**What you have to do**
Up to and including the line containing "This screenshot has width=1456, height=826.", retype each line of the listing below exactly, beginning with the first.

**Records provided**
>>>>

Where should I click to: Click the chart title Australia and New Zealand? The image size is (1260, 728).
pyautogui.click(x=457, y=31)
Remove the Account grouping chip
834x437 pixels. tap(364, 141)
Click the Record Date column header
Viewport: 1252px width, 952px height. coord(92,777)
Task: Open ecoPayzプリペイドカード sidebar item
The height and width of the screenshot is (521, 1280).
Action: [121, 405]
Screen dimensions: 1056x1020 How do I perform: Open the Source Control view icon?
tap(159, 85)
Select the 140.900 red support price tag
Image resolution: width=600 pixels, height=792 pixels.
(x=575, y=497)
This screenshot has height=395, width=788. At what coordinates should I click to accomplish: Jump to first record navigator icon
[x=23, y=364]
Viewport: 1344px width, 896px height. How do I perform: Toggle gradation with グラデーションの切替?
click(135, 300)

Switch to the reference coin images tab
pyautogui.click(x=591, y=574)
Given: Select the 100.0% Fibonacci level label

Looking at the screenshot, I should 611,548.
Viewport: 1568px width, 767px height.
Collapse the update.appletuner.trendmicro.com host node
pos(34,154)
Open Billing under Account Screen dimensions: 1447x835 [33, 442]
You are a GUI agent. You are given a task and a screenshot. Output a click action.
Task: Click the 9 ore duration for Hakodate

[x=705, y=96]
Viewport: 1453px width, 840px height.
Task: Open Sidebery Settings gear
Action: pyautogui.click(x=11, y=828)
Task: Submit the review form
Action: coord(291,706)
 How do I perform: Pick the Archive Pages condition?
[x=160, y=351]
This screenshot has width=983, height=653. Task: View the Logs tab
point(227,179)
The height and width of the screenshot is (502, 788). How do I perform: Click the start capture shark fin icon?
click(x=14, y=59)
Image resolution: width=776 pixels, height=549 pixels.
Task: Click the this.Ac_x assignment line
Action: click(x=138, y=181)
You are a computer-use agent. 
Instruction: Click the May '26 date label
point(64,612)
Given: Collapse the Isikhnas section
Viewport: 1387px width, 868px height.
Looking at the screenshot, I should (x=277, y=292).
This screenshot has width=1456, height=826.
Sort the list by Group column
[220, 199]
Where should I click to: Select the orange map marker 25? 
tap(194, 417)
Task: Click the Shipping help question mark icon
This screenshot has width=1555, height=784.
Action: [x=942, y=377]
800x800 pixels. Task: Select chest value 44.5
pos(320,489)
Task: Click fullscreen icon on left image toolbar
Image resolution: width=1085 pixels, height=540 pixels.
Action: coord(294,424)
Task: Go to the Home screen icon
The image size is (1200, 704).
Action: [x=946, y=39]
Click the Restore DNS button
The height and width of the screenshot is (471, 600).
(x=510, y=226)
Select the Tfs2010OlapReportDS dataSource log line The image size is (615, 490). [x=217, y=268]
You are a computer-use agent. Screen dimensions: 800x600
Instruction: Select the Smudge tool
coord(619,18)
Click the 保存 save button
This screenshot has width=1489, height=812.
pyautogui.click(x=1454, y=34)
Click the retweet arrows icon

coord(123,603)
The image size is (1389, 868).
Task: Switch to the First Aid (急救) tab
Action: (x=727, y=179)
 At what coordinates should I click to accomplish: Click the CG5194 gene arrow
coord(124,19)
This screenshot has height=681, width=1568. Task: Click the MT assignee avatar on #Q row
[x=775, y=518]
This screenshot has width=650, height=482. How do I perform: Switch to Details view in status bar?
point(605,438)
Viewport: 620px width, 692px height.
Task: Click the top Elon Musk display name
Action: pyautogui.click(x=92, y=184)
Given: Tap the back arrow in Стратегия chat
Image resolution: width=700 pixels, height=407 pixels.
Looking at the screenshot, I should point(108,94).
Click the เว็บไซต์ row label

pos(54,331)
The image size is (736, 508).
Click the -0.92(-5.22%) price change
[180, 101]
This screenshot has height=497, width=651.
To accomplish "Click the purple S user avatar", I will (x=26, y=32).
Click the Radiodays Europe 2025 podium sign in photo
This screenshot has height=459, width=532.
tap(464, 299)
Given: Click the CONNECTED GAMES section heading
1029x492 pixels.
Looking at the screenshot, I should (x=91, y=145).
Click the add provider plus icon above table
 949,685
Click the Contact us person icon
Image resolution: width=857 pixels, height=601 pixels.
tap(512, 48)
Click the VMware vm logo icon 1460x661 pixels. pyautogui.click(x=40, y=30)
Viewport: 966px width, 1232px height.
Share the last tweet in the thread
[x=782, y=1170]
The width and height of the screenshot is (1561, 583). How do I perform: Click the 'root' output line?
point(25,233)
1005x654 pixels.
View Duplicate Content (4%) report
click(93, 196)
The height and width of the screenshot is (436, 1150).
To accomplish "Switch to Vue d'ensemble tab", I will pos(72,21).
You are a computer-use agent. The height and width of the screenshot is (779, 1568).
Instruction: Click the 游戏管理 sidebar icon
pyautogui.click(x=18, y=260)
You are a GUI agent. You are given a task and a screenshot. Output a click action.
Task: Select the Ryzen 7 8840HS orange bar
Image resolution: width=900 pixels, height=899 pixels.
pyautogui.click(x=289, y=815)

<<<<

**Answer to this exercise**
Where should I click to: Click the chart title Australia and New Zealand? The image size is (1260, 728).
pyautogui.click(x=457, y=31)
Remove the Account grouping chip
834x437 pixels. tap(364, 141)
Click the Record Date column header
Viewport: 1252px width, 952px height. coord(92,777)
Task: Open ecoPayzプリペイドカード sidebar item
The height and width of the screenshot is (521, 1280).
Action: [121, 405]
Screen dimensions: 1056x1020 How do I perform: Open the Source Control view icon?
tap(159, 85)
Select the 140.900 red support price tag
Image resolution: width=600 pixels, height=792 pixels.
(x=575, y=497)
This screenshot has height=395, width=788. At what coordinates should I click to accomplish: Jump to first record navigator icon
[x=23, y=364]
Viewport: 1344px width, 896px height. How do I perform: Toggle gradation with グラデーションの切替?
click(135, 300)

Switch to the reference coin images tab
pyautogui.click(x=591, y=574)
Given: Select the 100.0% Fibonacci level label

Looking at the screenshot, I should 611,548.
Viewport: 1568px width, 767px height.
Collapse the update.appletuner.trendmicro.com host node
pos(34,154)
Open Billing under Account Screen dimensions: 1447x835 [33, 442]
You are a GUI agent. You are given a task and a screenshot. Output a click action.
Task: Click the 9 ore duration for Hakodate

[x=705, y=96]
Viewport: 1453px width, 840px height.
Task: Open Sidebery Settings gear
Action: pyautogui.click(x=11, y=828)
Task: Submit the review form
Action: coord(291,706)
 How do I perform: Pick the Archive Pages condition?
[x=160, y=351]
This screenshot has width=983, height=653. Task: View the Logs tab
point(227,179)
The height and width of the screenshot is (502, 788). How do I perform: Click the start capture shark fin icon?
click(x=14, y=59)
Image resolution: width=776 pixels, height=549 pixels.
Task: Click the this.Ac_x assignment line
Action: click(x=138, y=181)
You are a computer-use agent. 
Instruction: Click the May '26 date label
point(64,612)
Given: Collapse the Isikhnas section
Viewport: 1387px width, 868px height.
Looking at the screenshot, I should (x=277, y=292).
This screenshot has width=1456, height=826.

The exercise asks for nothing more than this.